Note: If you are interested in seeing some old photos of the Bronx and the Grand Concourse go to http://www.nostalgictimewarp.com/bronx.html

Tzimmis

Transitions are hard. Be it a new site for my Blog, or trying to get ready for Passover. My younger son has been a tremendous help and I so appreciate all of the work, effort, and hours that he has devoted to this. Thanks Mich!
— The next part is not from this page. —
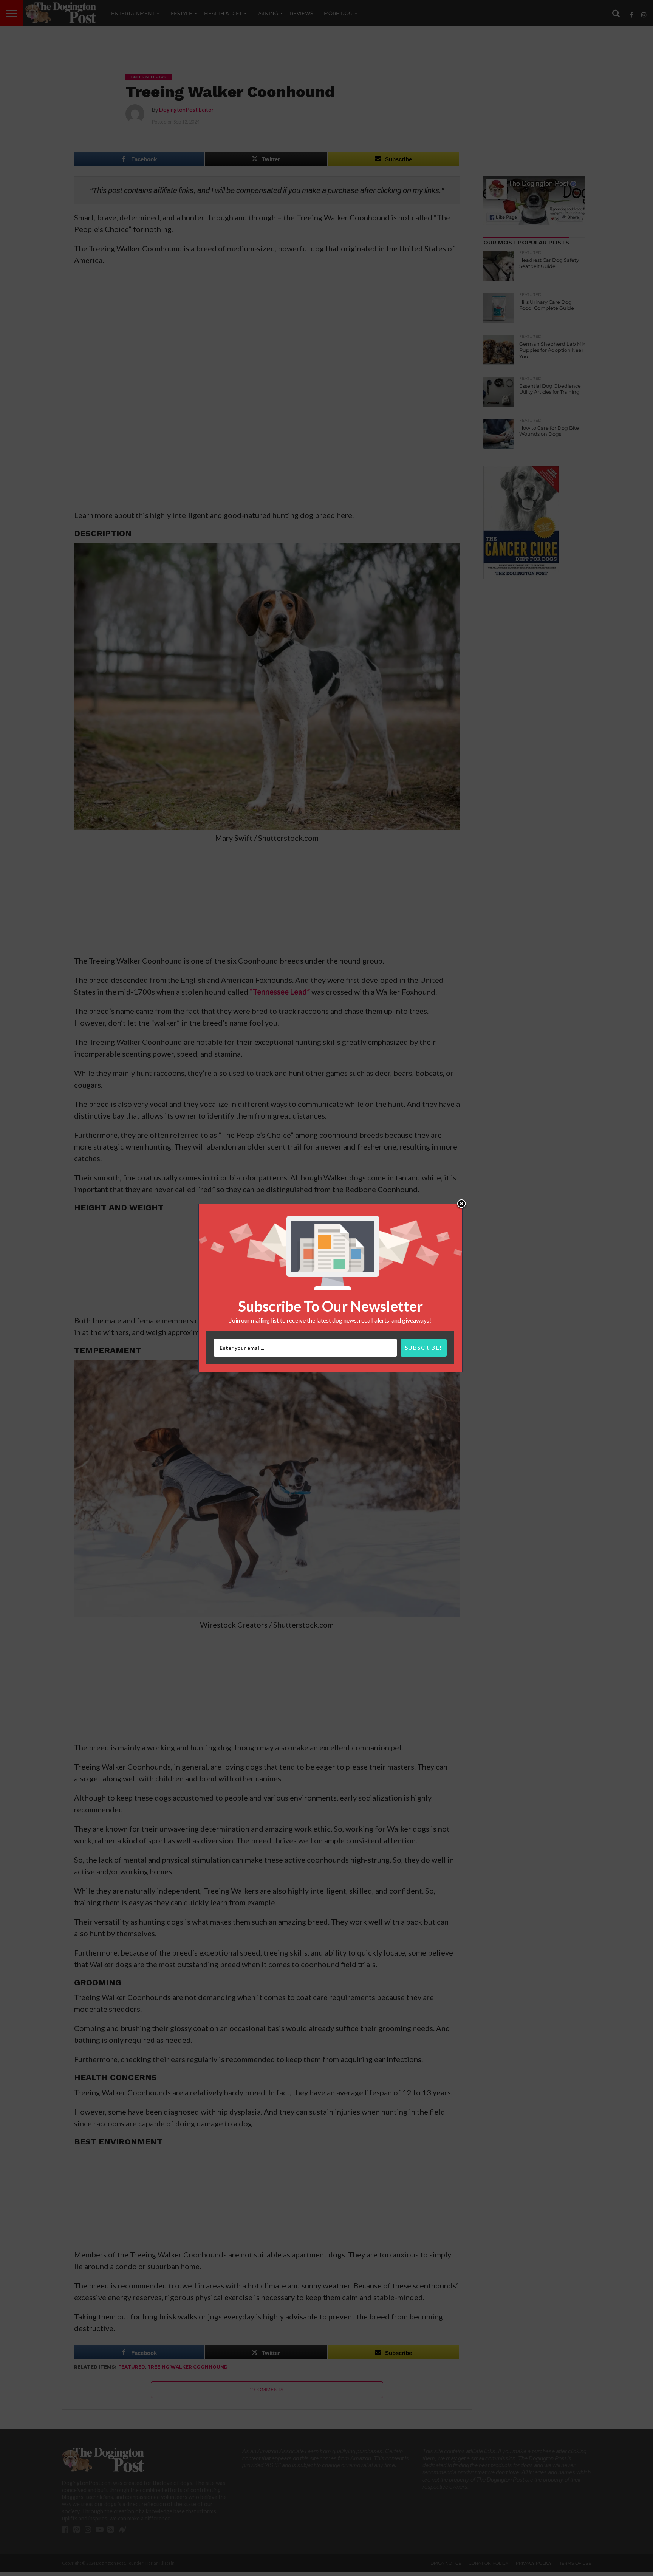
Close (461, 1204)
It is Sunday morning and we are nine days away from the first Seder. I must say that motivation has been in short supply but yesterday my friend Fredda assured me that it will kick in. One can only hope. I am looking at cookbooks and food blogs for inspiration. I am recalling menus of past seders, trying to think of the dishes that were most successful. Right now what I have in mind is fairly traditional. Marinated eggplant, chicken soup and matzoh balls, mushroom kugel, chicken with forty cloves of garlic, tzimmis, salad, roasted artichokes and fresh asparagus. My husband likes to have lots of greens on the table, a reminder that this festival is Spring based. Desserts will include brownie meringues, chocolate chip Mandelbrot (Tali’s favorite), and a platter of fresh fruit.
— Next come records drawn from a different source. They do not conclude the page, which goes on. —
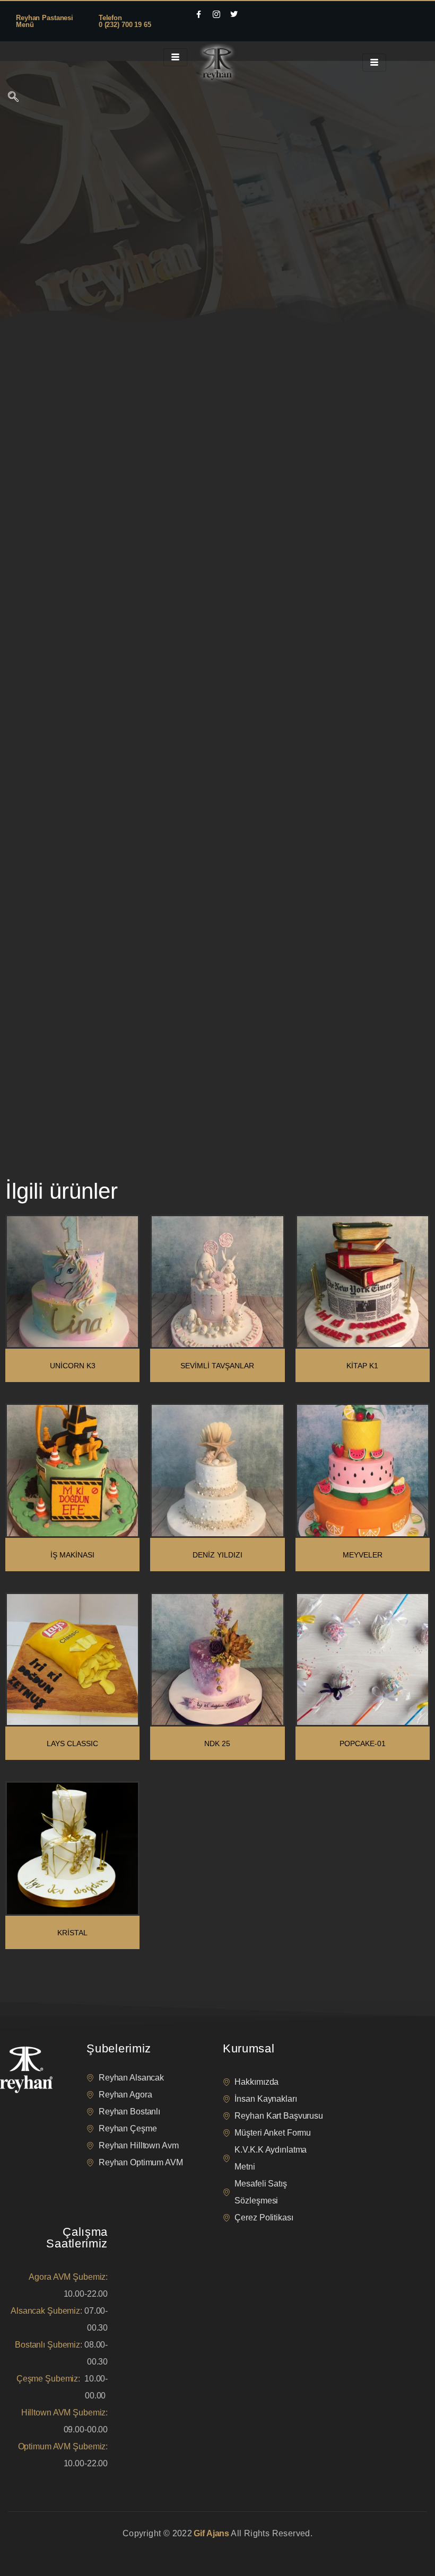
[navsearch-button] (13, 97)
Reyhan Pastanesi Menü (44, 21)
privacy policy (27, 2547)
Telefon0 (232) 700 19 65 (125, 21)
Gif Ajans (211, 2533)
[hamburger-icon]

Maybe during these difficult and stressful times, traditional foods are appropriate. They are connected to the past, to memories of others, to distant lands and stories that have been passed down from generation to generation. Much like the story that we will retell at the Seder.

Tzimmis

3 lbs. short ribs

20 pitted prunes

3 carrots

4 sweet potatoes

2 tart apples

1/2 cup honey

1 large onion

salt and pepper to taste

3/4/ cup orange juice

Cut carrots and sweet potatoes in large chunks and place in large mixing bowl.  Add diced onions and apples along with remaining ingredients and mix well.
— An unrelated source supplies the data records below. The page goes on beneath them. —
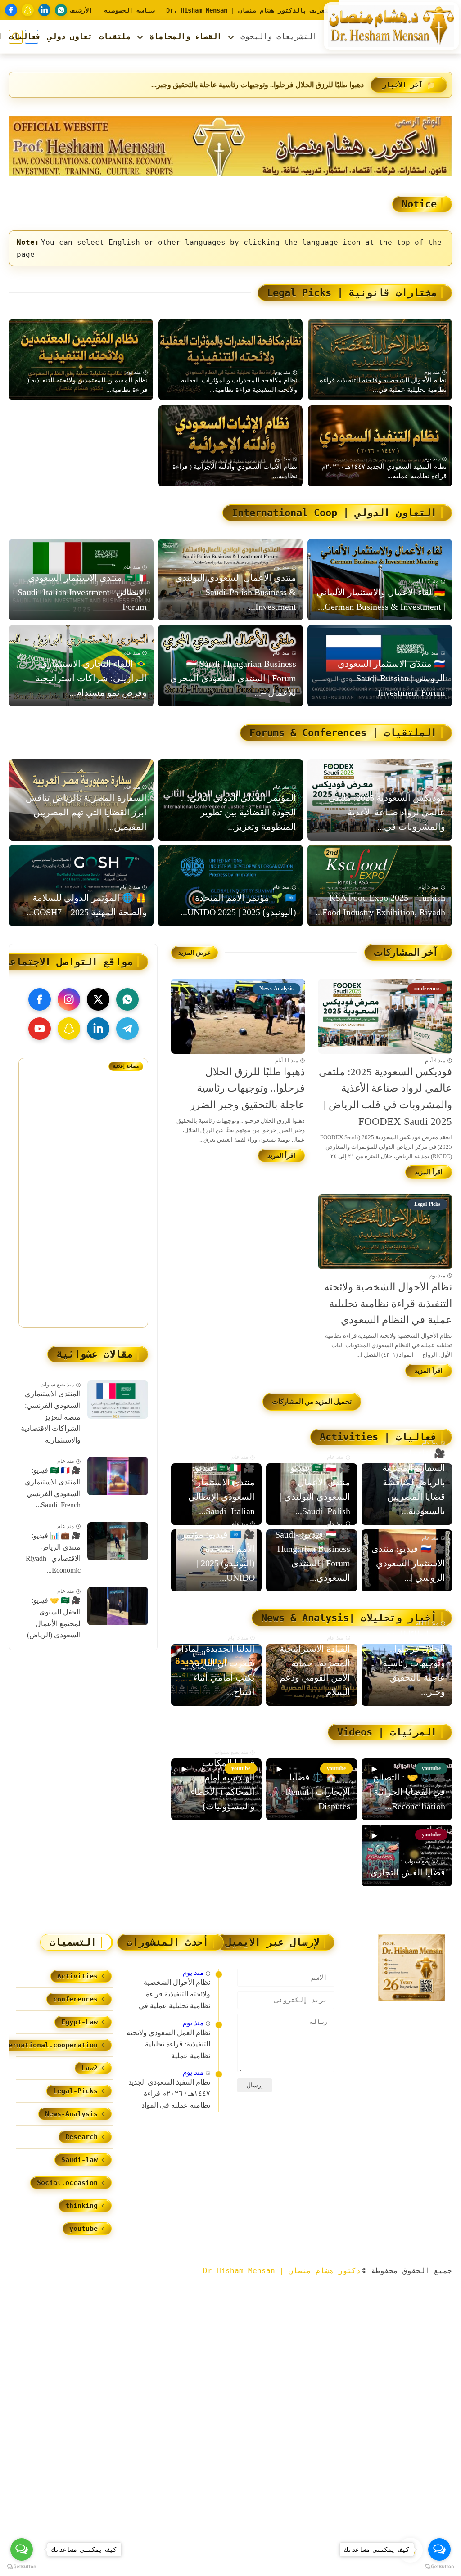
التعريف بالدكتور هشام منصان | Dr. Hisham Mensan (250, 10)
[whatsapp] (61, 10)
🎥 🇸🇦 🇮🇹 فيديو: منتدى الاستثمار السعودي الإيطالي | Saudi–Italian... (219, 1489)
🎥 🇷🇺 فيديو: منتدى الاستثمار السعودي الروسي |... (408, 1563)
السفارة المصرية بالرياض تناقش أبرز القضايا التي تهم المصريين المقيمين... (86, 812)
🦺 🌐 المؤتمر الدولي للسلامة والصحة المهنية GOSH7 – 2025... (87, 905)
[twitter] (98, 999)
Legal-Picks (75, 2091)
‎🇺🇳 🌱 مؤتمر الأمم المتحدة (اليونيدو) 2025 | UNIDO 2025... (238, 905)
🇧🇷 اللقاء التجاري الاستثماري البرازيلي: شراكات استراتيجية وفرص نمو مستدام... (91, 678)
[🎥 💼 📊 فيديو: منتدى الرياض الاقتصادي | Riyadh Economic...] (117, 1541)
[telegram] (127, 1028)
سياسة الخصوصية (129, 10)
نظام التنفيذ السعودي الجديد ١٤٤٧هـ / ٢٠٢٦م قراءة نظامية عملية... (384, 471)
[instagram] (69, 999)
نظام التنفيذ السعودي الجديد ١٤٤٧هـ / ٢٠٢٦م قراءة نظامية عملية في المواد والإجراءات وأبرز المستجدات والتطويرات (168, 2095)
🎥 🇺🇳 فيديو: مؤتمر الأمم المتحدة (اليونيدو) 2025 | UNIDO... (218, 1555)
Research (81, 2137)
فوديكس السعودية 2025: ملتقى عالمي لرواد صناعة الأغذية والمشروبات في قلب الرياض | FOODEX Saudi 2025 (385, 1096)
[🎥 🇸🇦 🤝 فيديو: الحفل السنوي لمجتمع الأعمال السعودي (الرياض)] (117, 1606)
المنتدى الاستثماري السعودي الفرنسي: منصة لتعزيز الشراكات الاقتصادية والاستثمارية (51, 1416)
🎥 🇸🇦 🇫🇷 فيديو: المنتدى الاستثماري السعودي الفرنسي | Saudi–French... (52, 1487)
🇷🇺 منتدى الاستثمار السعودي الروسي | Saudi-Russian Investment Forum (391, 678)
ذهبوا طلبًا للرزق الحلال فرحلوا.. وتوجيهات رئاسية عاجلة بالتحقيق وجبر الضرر (247, 1088)
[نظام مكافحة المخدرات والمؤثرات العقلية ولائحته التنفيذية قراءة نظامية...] (230, 359)
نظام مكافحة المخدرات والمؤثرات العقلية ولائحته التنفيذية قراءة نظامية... (239, 385)
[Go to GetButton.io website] (21, 2567)
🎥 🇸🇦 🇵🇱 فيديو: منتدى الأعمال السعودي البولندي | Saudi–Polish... (315, 1489)
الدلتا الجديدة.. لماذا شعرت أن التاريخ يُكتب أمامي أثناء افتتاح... (218, 1670)
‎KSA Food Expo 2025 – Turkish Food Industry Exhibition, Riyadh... (380, 905)
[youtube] (39, 1028)
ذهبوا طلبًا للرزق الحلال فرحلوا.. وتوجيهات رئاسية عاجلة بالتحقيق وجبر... (414, 1663)
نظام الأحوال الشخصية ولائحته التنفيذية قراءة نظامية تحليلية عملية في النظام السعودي (388, 1303)
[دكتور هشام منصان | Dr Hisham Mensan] (391, 26)
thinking (81, 2206)
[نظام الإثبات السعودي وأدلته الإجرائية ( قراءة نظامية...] (230, 445)
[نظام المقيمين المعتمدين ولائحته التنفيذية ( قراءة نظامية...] (81, 359)
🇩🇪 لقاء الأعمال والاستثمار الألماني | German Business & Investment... (380, 599)
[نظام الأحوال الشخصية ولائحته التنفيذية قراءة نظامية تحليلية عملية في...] (380, 359)
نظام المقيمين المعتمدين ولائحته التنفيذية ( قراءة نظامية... (87, 385)
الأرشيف (81, 10)
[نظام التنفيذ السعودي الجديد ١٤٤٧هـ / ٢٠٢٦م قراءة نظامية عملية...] (380, 445)
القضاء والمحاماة (185, 36)
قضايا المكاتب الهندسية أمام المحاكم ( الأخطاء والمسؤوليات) (222, 1784)
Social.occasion (67, 2183)
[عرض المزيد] (194, 952)
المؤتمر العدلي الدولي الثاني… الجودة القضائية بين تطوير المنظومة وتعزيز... (238, 812)
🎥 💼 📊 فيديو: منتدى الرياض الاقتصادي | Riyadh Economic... (53, 1553)
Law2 (89, 2068)
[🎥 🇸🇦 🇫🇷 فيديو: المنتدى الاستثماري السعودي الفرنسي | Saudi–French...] (117, 1476)
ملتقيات (115, 36)
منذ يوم (193, 1972)
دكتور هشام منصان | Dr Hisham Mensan (282, 2270)
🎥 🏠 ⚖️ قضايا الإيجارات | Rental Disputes (317, 1791)
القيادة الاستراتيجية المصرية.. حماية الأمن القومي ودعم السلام (315, 1670)
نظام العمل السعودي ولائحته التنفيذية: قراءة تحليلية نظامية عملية (168, 2044)
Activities (77, 1976)
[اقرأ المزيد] (428, 1172)
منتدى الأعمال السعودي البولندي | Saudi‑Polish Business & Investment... (233, 592)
Bake covered at 350 degrees for two hours. Liquid should evaporate but dish should be moist.

Enjoy,

Irene

Cholent

Travelling to New York City in February may not be ideal but there is this internal “tug” that draws us to visit “the children” no matter where they are.  Of course, my children are no longer children, but adults.  Yet, they still have birthdays and that is as good a reason as any to visit.  Two of my children now live in NYC, the city of my birth.  My youngest is in Israel and though I have not yet visited him, I spend many hours contemplating that trip.  So, what do you do when you go see your children in the dead of winter and know that your visit will span Shabbat?  You plan to make cholent.  I am a traditionalist when it comes to cholent.  In other words my oven has never seen a veggie cholent, chicken cholent, tofu cholent or any of the other variations that are currently in vogue.  As a daughter of Polish Jewish immigrants I remember the stories that my mother told me of what Shabbat was like in Mogielnica, a small town outside of Warsaw.  Her aunt owned the local bakery and apparently each household would bring their cholent to the bakery before Shabbat and place their pots in the commercial oven from which they were retrieved the next day for lunch.  I have often wondered how people recognized which cholent pot belonged to their family.  So, I am off to NYC and in my “carry on” luggage there will be 5 Lbs. of frozen short ribs for the cholent, from Doheny Kosher,  3 packages of Jeff’s Sausages and two frozen layers of carrot cake, ready to assemble for my son’s birthday. Here is the basic recipe for my mother’s cholent.

Manya’s Cholent
Pre-heat oven to 250 degrees
I large onion, left whole
1 1/2 cups small white beans
1/2 cup pearl barley
4-5 large russet potatoes, peeled and cut in eighths
4 or 5 strips of short ribs, cut up
salt and pepper to taste

Place onion, beans, barley and potatoes in the bottom of a heavy pot.  Add short ribs and enough water JUST to cover.  Season with salt and pepper. Bring cholent to a boil, cover with lid and then place in a 250 degree oven overnight.  I normally cook this for 12-14 hours.  DO NOT STIR.